Ja nie znoszę wszelkich lektur, bo wiem, że muszę je przeczytać, a nie lubię, jak się mnie zmusza do czegoś, tym bardziej do czytania. Na razie nie wydaje się taka zła, ale i tak idzie mi dość opornie. Może się rozkręci potem;)
Amelia - ogólnie zdecydowana większość bardzo chwali, więc jest spora szansa, że Ci się spodoba;) Ja nie mogłam znieść Wokulskiego, który był takim pantoflarzem do porzygu za przeproszeniem, ani tym bardziej Izabeli, która miała ego większe niż IQ ;-)
Izabela mnie też irytuje, zarozumiała jest strasznie. Wokulski na razie jeszcze nie, ale przede mną 500 stron, także wszystko się może zdarzyć;) Ogólnie myślę, że książka sama w sobie nie jest zła. Też uciekam, bo pouczyć się trochę trzeba:) Dobranoc:)
Nie, ponieważ nie wiemy czy wszyscy się na to godzą. Jeśli tak to musimy się jakoś zgadać w kilka osób, kto jakoś - że tak powiem - ogarnia ten temat. :)
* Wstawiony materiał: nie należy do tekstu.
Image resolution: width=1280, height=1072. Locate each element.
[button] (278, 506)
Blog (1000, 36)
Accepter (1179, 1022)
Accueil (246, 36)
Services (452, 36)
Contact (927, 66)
dobra ja postaram się to ogarnąć ale dajcie mi trochę czasu. kiedyś założyłam forum na studiach wraz z kolegą dla ludzi z roku. a forum ma być otwarte dla wszystkich czy musimy wyrazić zgodę w uczestnictwie? bo takie opcje też wiem, że są na forach niektórych.